The Babcock milk-testing machine is now just as generally sold by dairy firms as is an improved churn or butter-worker.

One of the most wonderful of agricultural inventions is the centrifugal or milk separator. Briefly, this machine is designed to separate the cream from the milk as soon as drawn from the cow, thus dispensing with the old process of setting milk and waiting for the cream to rise by gravity. At the International Dairy Show at Hamburg, in 1877, an instrument was exhibited[1] consisting of two wheels in a stand, one of which actuated the other by means of a belt. In the upper wheel four glass tubes containing milk were securely placed, and the lower wheel was then revolved, giving the upper upward of one thousand revolutions per minute. Whirling at this speed brought centrifugal force to bear on the milk in the tubes, and the cream, being lightest, collected at one end and the skim milk at the other.[2]

In 1879 De Laval, a Swede, exhibited to the British public at Kilburn a centrifugal separator entirely unlike the preceding one, and this machine of De Laval, in principle and general plan, is the form now commonly used over Europe and America. Milk, warm from the cow, is conveyed into a hollow steel drum about ten inches in diameter, which is made to revolve six thousand to seven thousand times per minute within a slightly larger metal chamber. The skim milk, being heavier, is thrown to the outside, and passes off through a tube which rises from a point in the skim milk where the least amount of fat exists to the upper edge of the drum; while the lighter cream rises near the center of the drum and passes off through another hole, coming out of the separator on the opposite side from the skim milk. One or two thousand pounds of milk an hour may be creamed with this machine, when run by horse or steam power. Several other designs of centrifugals have more recently been invented, some of greater capacity than the De Laval, but at the present day the modern De Laval's is unsurpassed.

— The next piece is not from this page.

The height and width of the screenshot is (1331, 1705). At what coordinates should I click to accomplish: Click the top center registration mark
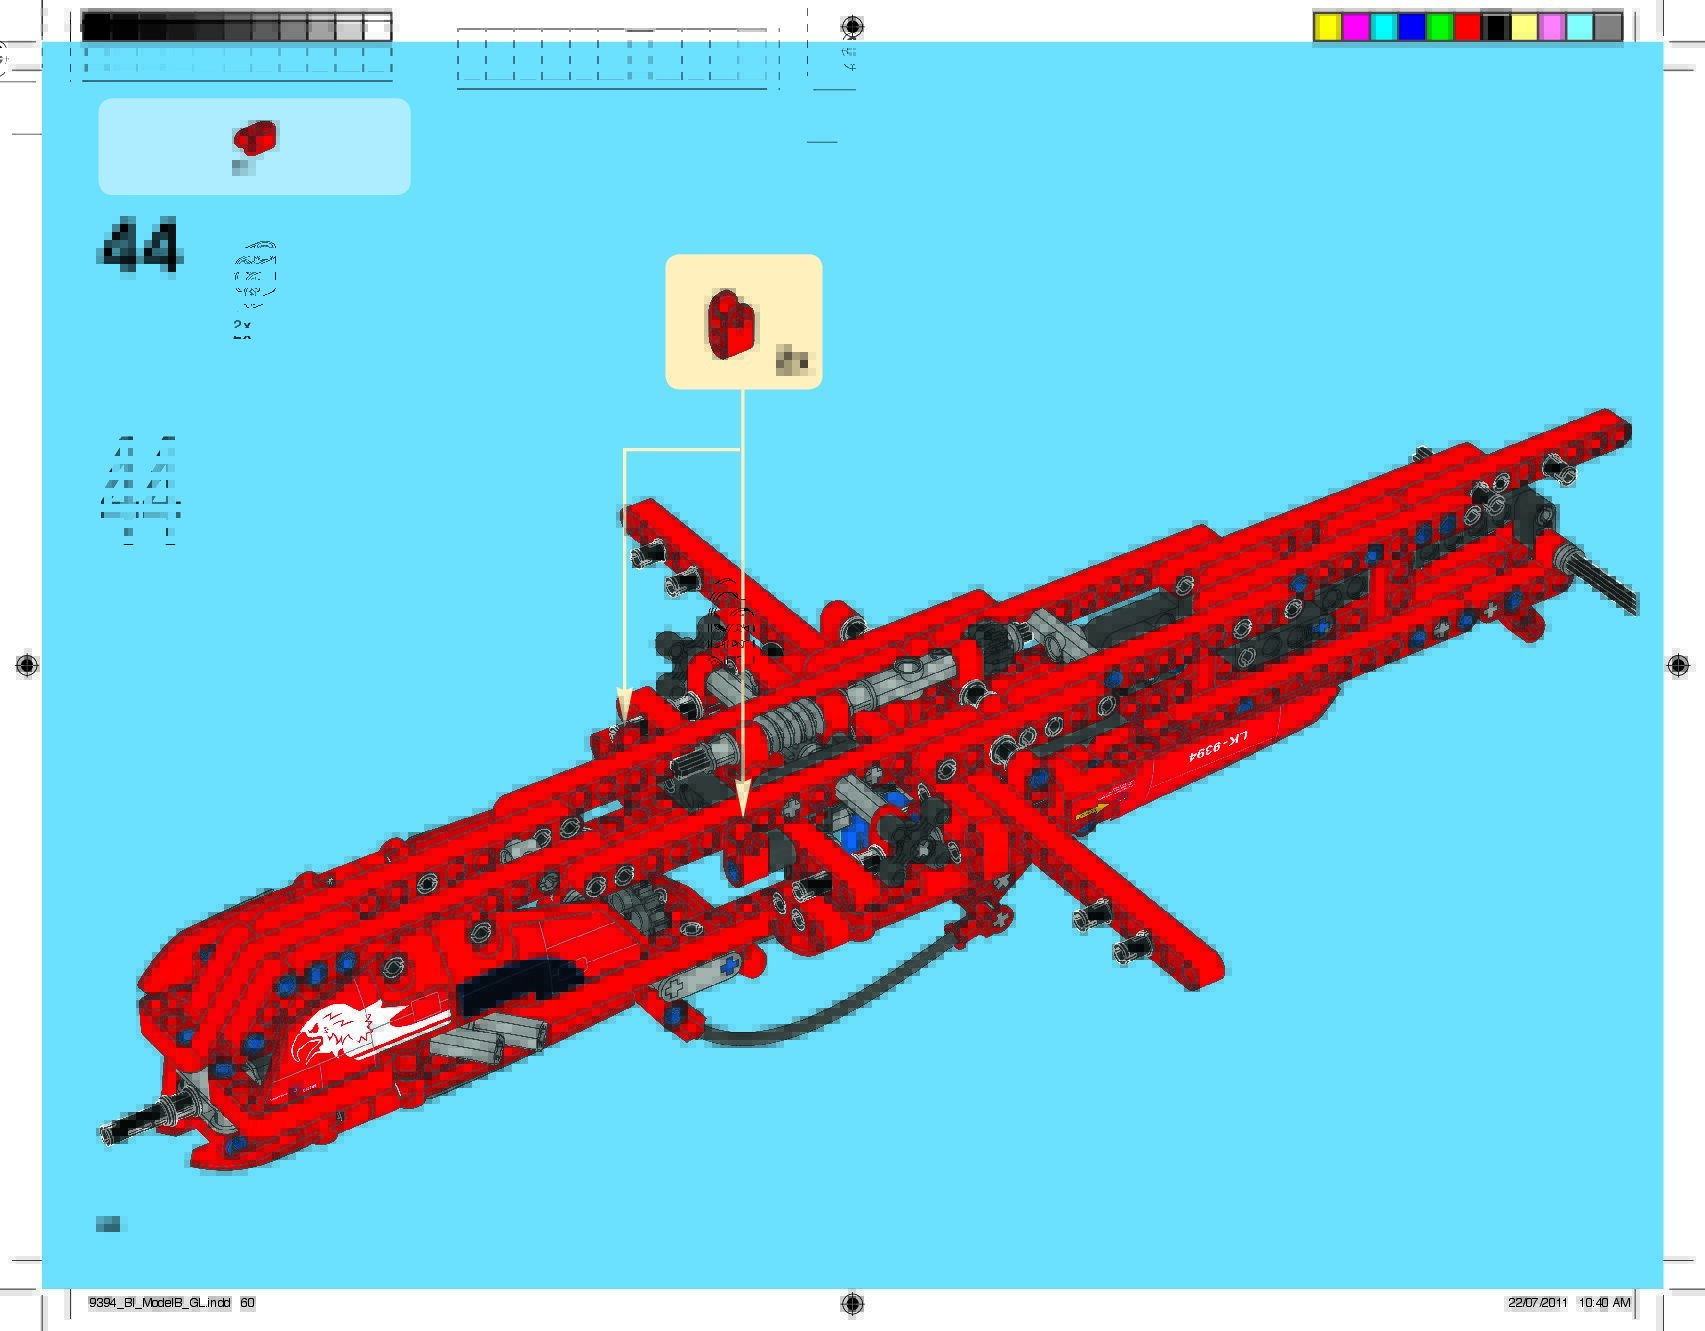pos(851,25)
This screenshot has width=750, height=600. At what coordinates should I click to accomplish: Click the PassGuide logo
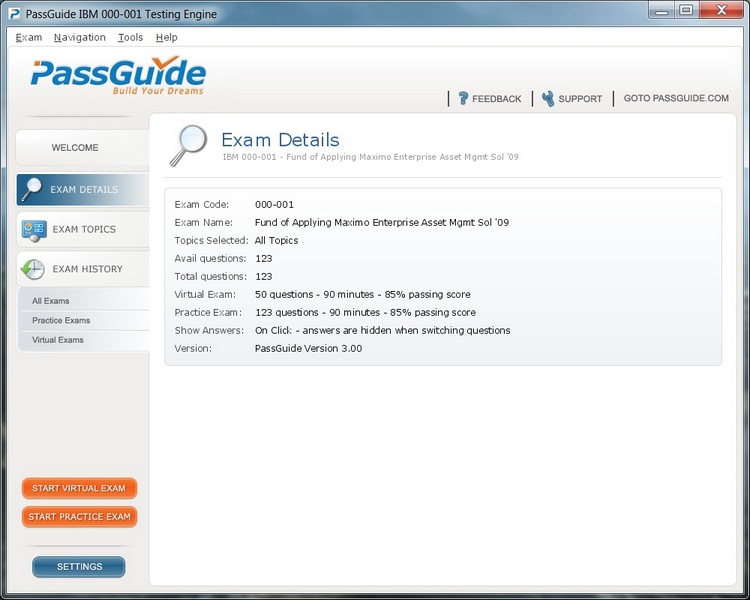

For small dairies De Laval invented a hand separator, which is known as "the baby separator." With the No. 2 size one person can separate the cream from three hundred pounds of milk in an hour, the drum making six thousand revolutions per minute to forty-two turns of the crank.

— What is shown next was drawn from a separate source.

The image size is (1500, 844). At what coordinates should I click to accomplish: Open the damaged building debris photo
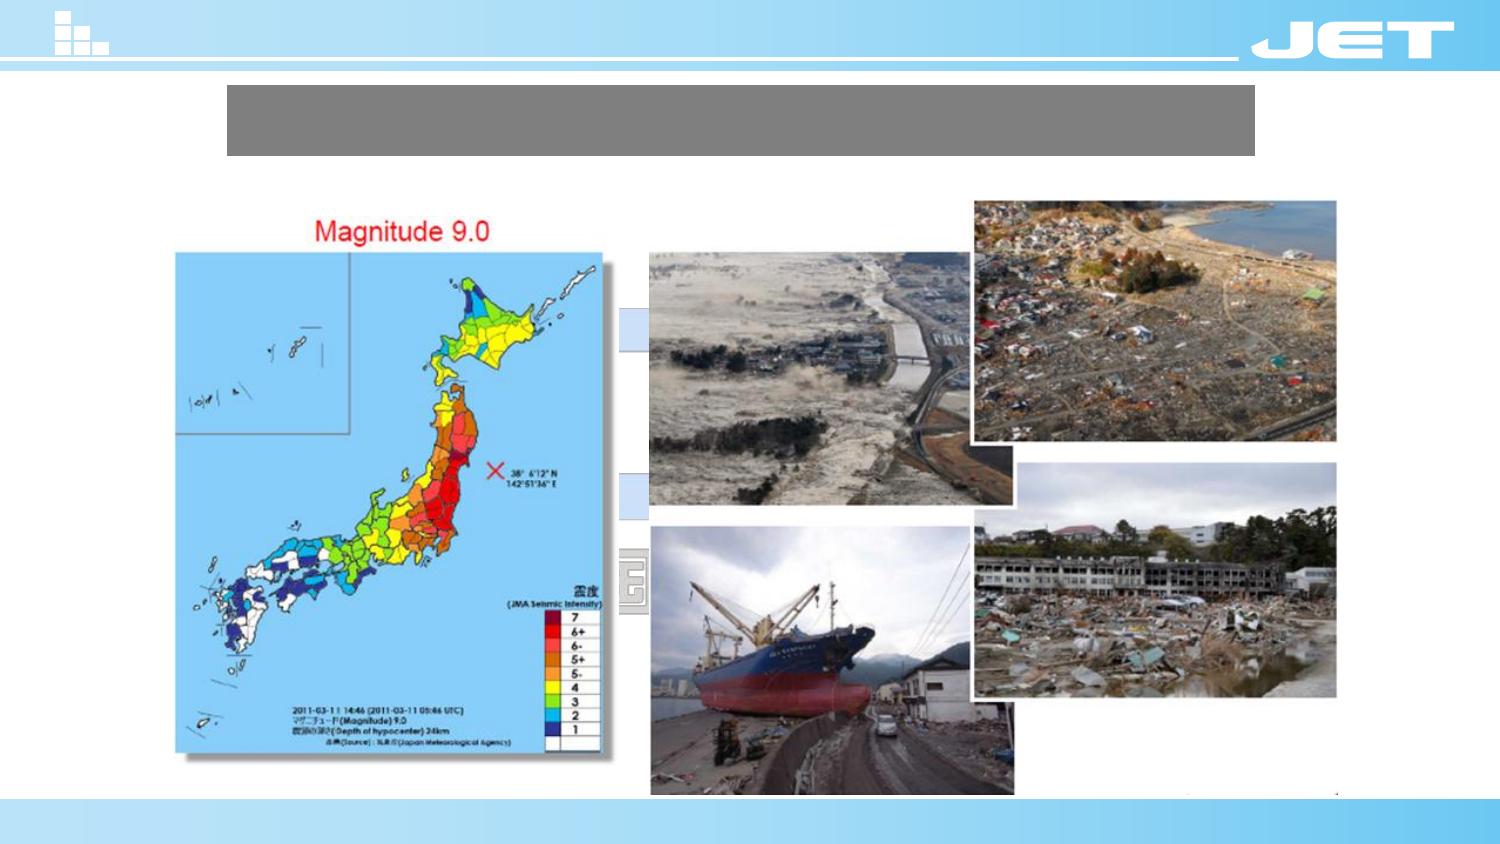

The manufacture of this cream separator has been followed by the invention and introduction within the past two years of a combined cream separator and butter extractor, which makes it


  1. Sheldon, Dairy Farming, p. 303.
  2. An editorial in Farm and Fireside, for June 1, 1892, states that the cream separator has been in process of evolution for thirty-three years, and that the first known application of centrifugal force for creaming milk was made in 1859. Dairy authorities, so far as I can learn, give no data on the subject preceding that quoted above in the text.—C. S. P.